Figure 1.
Simultaneous Correlative Light and Electron Microscopy.
(a) schematic lay-out for SCLEM, BSE: backscattered electrons, SE: secondary electrons, ETD: Everhard-Thornley detector, LED: light emitting diode, CCD: charge coupled device camera. (b) inside view of the integrated microscope for SCLEM showing optical objective lens in epi-configuration underneath sample holder and electron lens.
Figure 2.
SCLEM of whole uncoated cells.
(a) FM image of three adenocarcinoma cells actin labeled with Alexa488. The three cells are connected via tentacles and larger extrusions. Scalebar 5 µm. (b) SEM image of the boxed area in (a), showing detailed information on the connections between the cells. A dense network of tentacles and lamellae stretches between the upper and the right cell. Scalebar 3 µm(c) FM image of an extension connecting another two adenocarcinoma cells. Clear variations in actin concentration along the extrusion can be observed. (b) BSE image of the extrusion in (a). Red arrows mark areas with increased concentration of tentacles that occur before and after the thinner parts of the extrusion. Scale bar is 10 µm. (d, e) SE and BSE high-magnification images of the boxed areas in (b) showing a region rich in tentacles and small lamellar extrusions. Scale bars are 2 µm. (f) Fluorescence intensity profiles, normalized on the maximum, taken along the red and blue lines in (a). (g) Normalized SE intensity profile taken at the corresponding locations marked in (c).
Figure 3.
SCLEM inspection procedure with Cortactin labeled adenocancerinoma cells.

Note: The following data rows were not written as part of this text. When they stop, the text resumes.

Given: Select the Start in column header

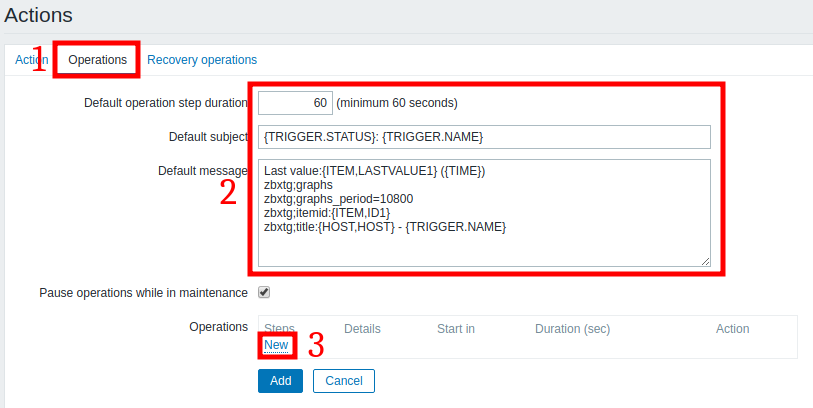Looking at the screenshot, I should 455,328.
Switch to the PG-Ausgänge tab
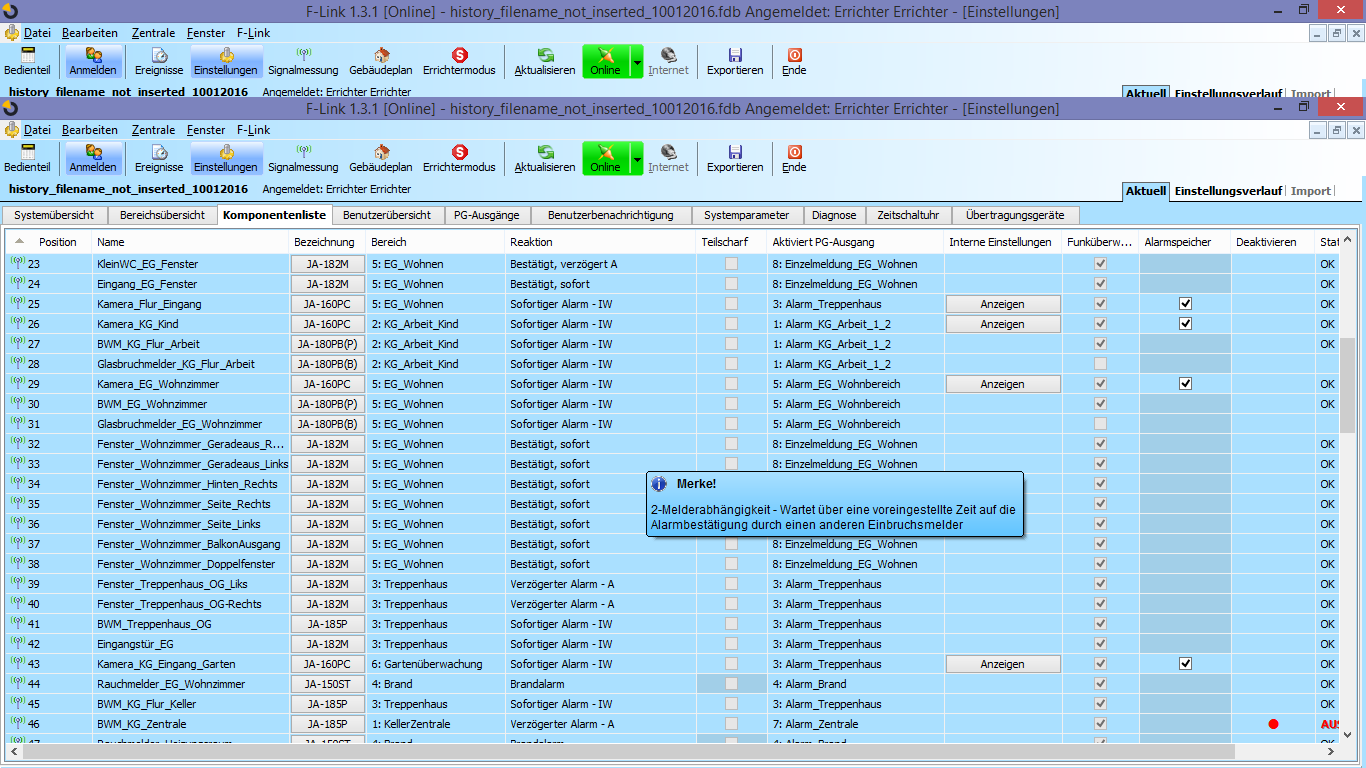This screenshot has height=768, width=1366. click(486, 215)
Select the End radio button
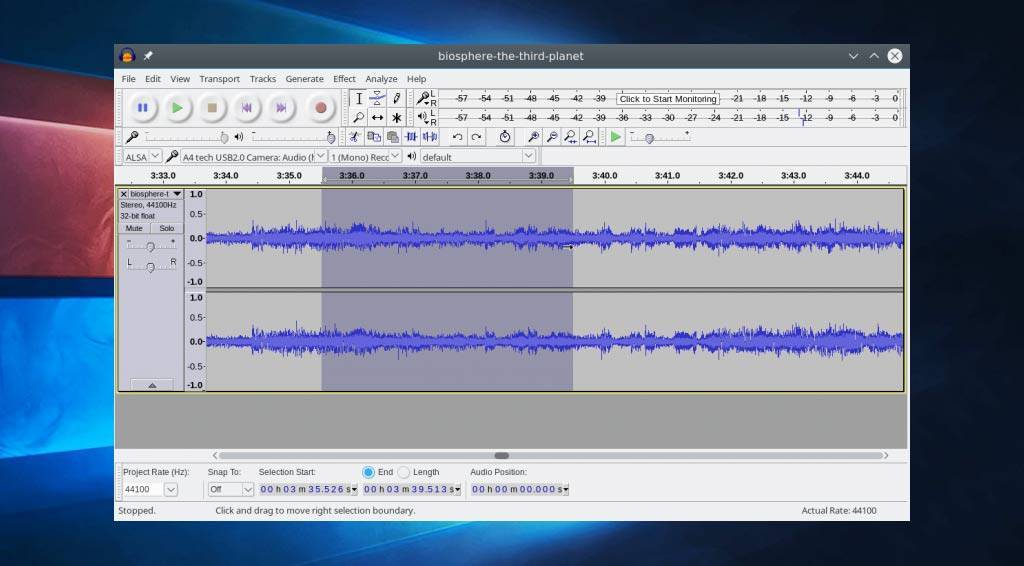The image size is (1024, 566). pos(369,472)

(a) After mounting the sample and vacuum pumping of the SEM chamber, a low-magnification image in SEM mode is taken to inspect surface coverage and position the sample stage. (b) An isolated cell is identified and the SEM focus is fine-tuned for high-magnification imaging (c) The fluorescence image is recorded after the marked cell was selected. Based on the spatial variations in cortactin distribution and the structural overview in (b), regions of interest are identified for high-magnification imaging in SEM mode. Blue, red, and yellow arrows indicate different type of regions with a local increase in cortactin density. Corresponding areas are also marked in the SEM images. (d) SE image recorded at 20keV of the region of interest identified in (c). The cortactin-rich areas marked with red arrows are directly neighboring regions with larger extrusions and high density of tentacles (e) BSE image recorded at 5keV. (f) SE image at 5keV reveals the details in surface topography. It can be clearly seen that the blue marked cortactin-rich regions located in the cell interior correspond to an increase in cell thickness. The cortactin-rich regions marked with yellow arrows surround a larger thin lamellar outgrowth with numerous extending tentacles. Typical time involved in such a procedure (sample mounting & pump down – a,b – c – d,e,f) amounts to 20–35 minutes (4 min –5 min –5 min –5–15 min).
Figure 4.
SCLEM on FM and EM stained tissue sections.
(a) FM image of human skin tissue stained with DiIC18 fluorescence and uranyl acetate and osmium tetroxide for EM contrast. Scalebar 5 µm (b) BSE image of a selected region from (a), showing a cell nucleus not discernible in (a) (marked with a red arrow), and bundles of longitudinally and transversally cut collagen fibers. Scalebar is 5 µm (c, d) High-magnification images of the areas marked with (c) a red star, scalebar 1 µm, and (d) a yellow star, scalebar 2 µm.